■ **EXERCISE PROMPT**
In your copy, include every record exactly and no pictures.

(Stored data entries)
=== Section Start ===

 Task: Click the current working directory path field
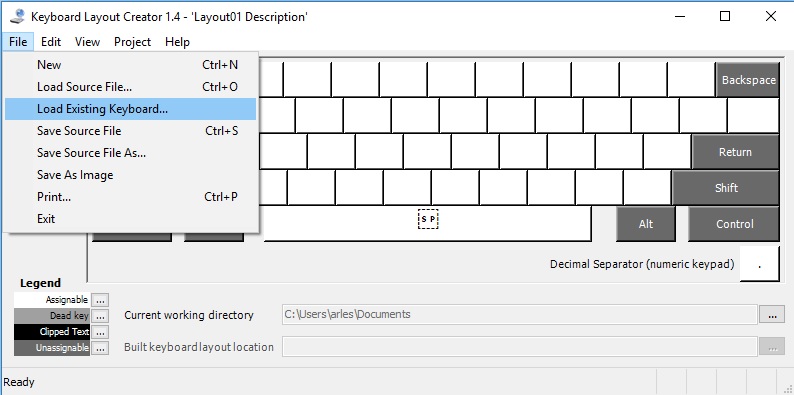click(x=520, y=314)
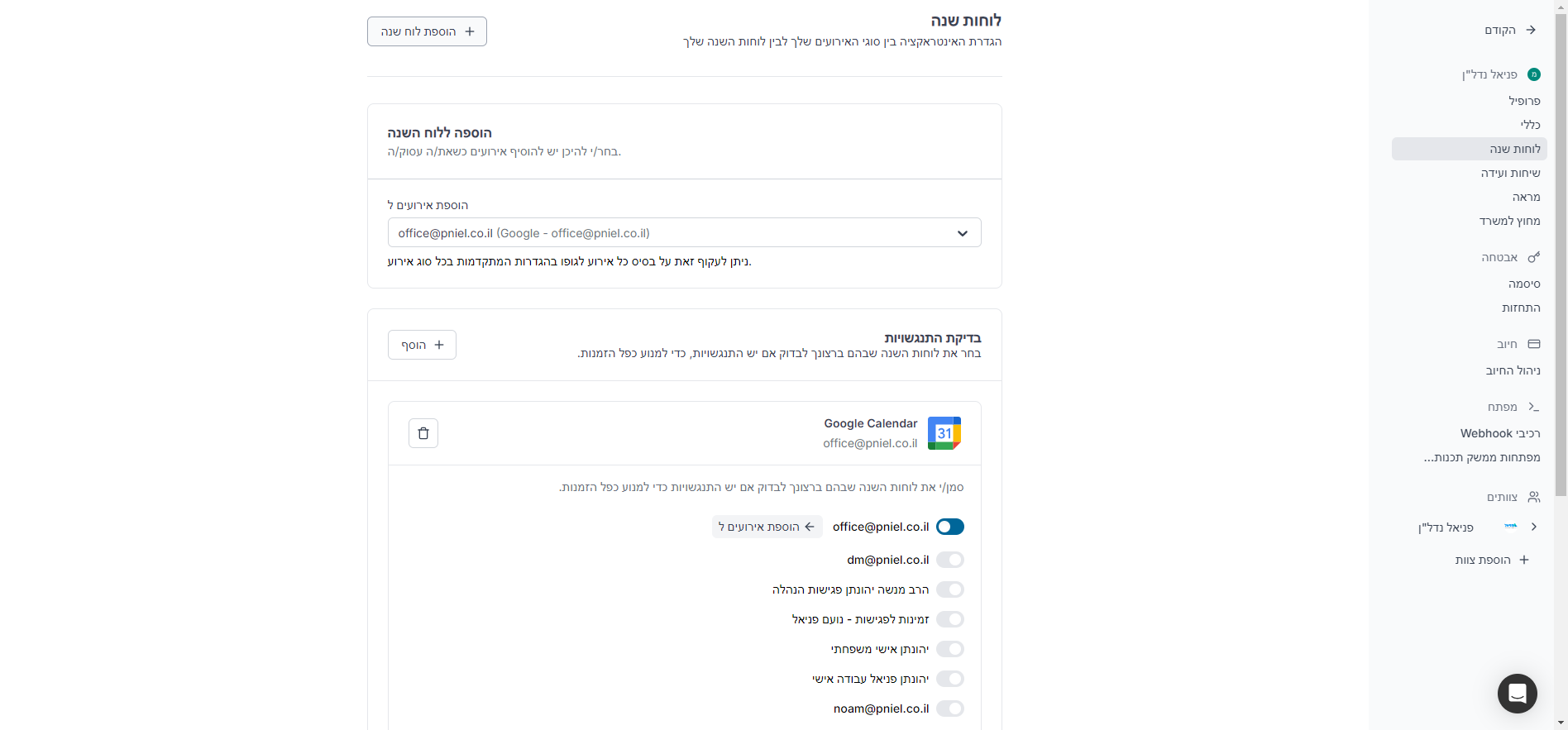Open the פרופיל settings page
This screenshot has height=730, width=1568.
coord(1524,101)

=== Section End ===

■ **EXERCISE RESULT**
 Task: Click the current working directory path field
click(x=520, y=314)
Open the פרופיל settings page
This screenshot has height=730, width=1568.
coord(1524,101)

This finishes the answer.